Collected data:
****************

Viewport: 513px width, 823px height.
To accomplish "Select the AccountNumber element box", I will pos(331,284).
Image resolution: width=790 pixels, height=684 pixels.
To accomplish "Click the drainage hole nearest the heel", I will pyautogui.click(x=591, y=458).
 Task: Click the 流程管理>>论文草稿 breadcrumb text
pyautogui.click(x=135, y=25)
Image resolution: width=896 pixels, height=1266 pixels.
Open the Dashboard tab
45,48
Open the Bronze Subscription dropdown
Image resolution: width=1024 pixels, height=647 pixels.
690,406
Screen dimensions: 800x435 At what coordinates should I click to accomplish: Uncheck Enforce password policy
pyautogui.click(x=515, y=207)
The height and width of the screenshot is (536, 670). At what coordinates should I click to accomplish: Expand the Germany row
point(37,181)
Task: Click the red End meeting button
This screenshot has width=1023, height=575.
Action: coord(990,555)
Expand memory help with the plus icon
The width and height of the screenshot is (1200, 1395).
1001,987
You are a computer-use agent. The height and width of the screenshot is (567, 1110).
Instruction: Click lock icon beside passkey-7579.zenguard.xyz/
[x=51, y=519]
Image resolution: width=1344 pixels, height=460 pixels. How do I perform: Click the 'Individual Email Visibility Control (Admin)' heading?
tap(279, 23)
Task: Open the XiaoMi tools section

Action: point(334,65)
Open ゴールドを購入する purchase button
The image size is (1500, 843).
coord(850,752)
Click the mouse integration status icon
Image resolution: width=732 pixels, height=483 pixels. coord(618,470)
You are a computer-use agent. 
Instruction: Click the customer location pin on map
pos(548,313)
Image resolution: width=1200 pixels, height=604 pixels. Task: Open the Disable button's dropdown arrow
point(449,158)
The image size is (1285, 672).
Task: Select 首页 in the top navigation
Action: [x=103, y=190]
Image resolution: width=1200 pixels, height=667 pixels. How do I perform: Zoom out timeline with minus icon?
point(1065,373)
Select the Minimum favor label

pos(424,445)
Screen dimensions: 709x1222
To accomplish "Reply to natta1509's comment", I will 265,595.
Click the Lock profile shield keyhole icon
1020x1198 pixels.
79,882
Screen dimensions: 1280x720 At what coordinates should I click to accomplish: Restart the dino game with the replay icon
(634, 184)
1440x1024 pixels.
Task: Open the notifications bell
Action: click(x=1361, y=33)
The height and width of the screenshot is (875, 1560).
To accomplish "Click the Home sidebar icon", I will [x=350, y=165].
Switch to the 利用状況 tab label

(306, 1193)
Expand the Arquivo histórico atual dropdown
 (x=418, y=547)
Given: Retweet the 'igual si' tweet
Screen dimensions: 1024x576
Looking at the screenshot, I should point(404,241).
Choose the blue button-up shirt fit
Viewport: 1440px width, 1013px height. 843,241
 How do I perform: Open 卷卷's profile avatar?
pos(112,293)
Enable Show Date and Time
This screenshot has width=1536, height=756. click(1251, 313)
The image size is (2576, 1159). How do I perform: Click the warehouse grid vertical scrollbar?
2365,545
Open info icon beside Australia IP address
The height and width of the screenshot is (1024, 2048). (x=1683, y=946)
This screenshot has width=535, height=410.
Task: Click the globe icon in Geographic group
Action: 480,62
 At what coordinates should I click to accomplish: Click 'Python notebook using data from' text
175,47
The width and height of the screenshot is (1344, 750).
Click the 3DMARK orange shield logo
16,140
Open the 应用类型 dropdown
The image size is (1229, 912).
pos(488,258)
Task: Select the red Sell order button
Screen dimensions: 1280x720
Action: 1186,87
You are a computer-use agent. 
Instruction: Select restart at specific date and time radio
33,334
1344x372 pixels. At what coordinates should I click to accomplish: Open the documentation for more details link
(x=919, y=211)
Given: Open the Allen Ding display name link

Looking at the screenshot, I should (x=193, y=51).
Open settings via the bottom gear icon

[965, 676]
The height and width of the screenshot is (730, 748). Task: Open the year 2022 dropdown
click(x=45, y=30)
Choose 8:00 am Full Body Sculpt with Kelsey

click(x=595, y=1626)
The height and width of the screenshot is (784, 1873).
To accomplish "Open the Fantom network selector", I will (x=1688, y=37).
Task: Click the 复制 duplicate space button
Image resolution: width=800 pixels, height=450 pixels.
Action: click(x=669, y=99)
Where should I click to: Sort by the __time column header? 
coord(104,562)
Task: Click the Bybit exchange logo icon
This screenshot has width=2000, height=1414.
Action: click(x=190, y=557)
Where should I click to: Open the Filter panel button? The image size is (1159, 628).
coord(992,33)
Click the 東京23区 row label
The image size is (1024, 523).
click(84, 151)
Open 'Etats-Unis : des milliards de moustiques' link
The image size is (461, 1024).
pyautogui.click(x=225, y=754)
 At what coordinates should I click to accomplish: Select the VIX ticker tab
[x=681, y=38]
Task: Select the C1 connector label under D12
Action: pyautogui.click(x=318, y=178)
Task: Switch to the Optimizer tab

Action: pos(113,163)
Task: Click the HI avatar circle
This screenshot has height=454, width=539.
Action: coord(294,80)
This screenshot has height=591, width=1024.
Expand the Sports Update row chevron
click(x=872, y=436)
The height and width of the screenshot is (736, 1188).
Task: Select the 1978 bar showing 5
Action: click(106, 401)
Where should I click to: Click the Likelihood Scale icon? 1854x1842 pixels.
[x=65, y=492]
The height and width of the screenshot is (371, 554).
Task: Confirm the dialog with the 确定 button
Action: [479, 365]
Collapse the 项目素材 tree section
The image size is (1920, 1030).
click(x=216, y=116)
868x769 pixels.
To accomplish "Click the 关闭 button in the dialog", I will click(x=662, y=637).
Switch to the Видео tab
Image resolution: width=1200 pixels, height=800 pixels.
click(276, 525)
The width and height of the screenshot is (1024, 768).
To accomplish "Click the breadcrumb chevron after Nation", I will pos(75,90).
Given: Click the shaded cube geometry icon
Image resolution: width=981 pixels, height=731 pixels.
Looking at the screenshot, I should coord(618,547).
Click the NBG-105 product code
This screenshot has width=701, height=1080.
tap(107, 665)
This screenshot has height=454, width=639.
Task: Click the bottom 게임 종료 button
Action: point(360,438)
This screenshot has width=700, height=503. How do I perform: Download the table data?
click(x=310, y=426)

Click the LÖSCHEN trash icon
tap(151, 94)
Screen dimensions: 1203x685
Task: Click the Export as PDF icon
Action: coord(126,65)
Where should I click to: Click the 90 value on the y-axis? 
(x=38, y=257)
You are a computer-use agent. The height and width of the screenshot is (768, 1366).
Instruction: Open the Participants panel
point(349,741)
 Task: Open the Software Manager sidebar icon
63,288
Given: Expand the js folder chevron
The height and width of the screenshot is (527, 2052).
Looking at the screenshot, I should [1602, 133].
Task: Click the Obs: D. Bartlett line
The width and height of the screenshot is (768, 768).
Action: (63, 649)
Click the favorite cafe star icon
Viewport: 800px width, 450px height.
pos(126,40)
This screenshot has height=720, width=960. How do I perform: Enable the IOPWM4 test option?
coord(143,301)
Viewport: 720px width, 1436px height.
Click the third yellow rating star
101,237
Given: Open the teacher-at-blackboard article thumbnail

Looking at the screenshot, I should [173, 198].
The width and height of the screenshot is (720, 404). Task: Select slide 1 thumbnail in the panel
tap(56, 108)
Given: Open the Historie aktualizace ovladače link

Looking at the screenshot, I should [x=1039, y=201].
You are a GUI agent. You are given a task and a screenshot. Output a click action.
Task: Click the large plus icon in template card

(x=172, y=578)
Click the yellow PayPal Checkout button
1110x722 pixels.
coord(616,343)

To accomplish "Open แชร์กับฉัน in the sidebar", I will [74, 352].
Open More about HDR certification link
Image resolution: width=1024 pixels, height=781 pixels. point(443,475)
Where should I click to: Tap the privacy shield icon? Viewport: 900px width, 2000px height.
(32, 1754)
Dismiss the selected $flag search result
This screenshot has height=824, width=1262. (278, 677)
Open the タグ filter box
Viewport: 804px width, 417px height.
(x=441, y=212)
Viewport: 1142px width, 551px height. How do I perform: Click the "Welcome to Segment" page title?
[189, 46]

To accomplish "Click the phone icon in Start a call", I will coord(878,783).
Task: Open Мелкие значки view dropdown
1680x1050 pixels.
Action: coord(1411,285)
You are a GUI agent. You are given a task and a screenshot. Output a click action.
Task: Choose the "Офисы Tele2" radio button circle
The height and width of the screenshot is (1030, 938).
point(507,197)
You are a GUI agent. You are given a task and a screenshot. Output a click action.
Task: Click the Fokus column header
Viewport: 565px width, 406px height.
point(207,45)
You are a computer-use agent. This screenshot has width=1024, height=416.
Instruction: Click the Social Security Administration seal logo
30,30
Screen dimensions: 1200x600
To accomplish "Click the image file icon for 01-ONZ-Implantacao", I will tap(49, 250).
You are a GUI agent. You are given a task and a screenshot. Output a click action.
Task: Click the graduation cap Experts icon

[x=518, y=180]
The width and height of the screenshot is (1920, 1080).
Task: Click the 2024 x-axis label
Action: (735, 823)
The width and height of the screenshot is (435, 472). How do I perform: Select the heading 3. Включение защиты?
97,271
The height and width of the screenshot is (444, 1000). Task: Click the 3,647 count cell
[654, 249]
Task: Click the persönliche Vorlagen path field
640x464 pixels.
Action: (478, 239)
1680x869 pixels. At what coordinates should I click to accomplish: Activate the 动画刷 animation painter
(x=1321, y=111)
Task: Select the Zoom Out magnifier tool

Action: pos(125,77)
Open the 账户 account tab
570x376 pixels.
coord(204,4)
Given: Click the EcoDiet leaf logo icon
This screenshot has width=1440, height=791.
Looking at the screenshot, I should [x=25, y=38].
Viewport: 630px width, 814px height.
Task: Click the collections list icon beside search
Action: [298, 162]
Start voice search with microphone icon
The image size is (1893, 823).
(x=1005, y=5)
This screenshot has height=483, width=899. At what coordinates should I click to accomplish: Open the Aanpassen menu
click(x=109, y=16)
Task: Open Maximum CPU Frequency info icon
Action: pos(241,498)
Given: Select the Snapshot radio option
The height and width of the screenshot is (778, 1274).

****************

§ **Task directions**: Report every line in the data that holds "circle", copying each one.

§ **Exercise solution**:
Task: Click the HI avatar circle
Task: Choose the "Офисы Tele2" radio button circle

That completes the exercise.